Regulation
DTIF Expands Digital Token Identifier for Crypto Derivatives Regulatory Reporting
The Digital Token Identifier Foundation (DTIF) has announced an expansion of the scope of the Digital Token Identifier (DTI) to encompass regulatory reporting on crypto asset derivatives transactions across the G20.
This development marks an important milestone in the regulation of digital assets, given that previously, derivatives reporting focused only on traditional financial instruments.
DTI was introduced as underlying two derived identifiers.
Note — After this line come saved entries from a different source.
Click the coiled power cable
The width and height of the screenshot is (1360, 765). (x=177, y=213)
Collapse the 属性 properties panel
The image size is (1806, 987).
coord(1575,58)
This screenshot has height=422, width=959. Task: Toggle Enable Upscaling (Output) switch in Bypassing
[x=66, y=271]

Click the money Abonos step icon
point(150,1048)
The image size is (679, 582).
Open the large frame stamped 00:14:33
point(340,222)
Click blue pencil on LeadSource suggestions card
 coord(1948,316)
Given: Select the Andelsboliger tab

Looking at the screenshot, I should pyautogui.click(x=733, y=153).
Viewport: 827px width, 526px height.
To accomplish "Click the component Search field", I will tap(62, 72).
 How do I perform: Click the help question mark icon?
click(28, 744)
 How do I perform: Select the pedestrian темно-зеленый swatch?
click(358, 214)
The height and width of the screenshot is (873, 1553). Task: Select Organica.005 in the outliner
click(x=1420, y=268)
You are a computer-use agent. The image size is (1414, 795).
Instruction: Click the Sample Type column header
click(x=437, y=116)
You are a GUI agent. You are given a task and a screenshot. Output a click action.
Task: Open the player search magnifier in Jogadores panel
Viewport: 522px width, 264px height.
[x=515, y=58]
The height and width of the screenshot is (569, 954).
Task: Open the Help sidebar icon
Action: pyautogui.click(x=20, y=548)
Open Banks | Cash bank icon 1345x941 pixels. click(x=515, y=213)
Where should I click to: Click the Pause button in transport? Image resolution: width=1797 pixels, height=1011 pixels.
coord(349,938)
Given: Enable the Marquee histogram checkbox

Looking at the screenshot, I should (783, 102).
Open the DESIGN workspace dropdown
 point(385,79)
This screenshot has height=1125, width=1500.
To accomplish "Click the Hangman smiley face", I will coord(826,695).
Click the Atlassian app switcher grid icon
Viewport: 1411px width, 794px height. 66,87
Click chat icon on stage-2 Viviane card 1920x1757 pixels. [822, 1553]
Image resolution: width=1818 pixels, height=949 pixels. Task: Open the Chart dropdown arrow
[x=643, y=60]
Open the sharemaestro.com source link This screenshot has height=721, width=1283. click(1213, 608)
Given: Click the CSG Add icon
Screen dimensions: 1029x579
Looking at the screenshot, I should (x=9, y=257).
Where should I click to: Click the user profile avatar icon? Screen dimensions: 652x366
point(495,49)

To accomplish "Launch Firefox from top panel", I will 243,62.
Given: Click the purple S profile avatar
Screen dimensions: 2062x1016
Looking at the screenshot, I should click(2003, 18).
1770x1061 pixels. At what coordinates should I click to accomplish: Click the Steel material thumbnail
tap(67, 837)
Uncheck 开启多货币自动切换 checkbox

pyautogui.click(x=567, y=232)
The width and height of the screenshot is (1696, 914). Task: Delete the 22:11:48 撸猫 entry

Namely, the Unique Product Identifier (UPI) and the International Securities Identification Number for OTC Derivatives (OTC ISIN).
The UPI is a G20-mandated identifier for derivatives reporting, helping regulators identify the build-up of systemic risks in over-the-counter derivatives markets globally and the OTC ISIN, an identifier used to detect and investigate market abuse.
According to the DTIF, the inclusion of DTIs as underlyings to both UPI and ISIN OTC will enable greater transparency in the crypto derivatives trading market, helping public authorities identify risk related to digital assets on a global scale.
The adoption of ISO 24165 DTI also highlights the regulatory commitment to establish a globally recognized identification standard for the developing market for financial instruments referenced to crypto-assets.
Since April 29 this year, crypto-derivatives falling under the European Market Infrastructure Regulation (EMIR) must use a DTI as an underlying to OTC UPIs and ISINs reported to a central repository. The use of DTI allows EU supervisory bodies to extend oversight of derivative risks to digital assets.
This expansion of the scope of the DTI will enable more efficient reporting and identification of digital asset underlyings for derivatives products. The DTI list is expected to expand to enable greater scalability and flexibility for OTC UPI and ISIN generation in the long term.
Sassan Danesh from DTIF said: “This marks the successful launch of DTI in the EU for crypto-derivatives risk monitoring.
Looking ahead, we are expanding the use of DTI across all G20 jurisdictions, including the UK, Australia and Singapore later in 2024 and Japan in early 2025.”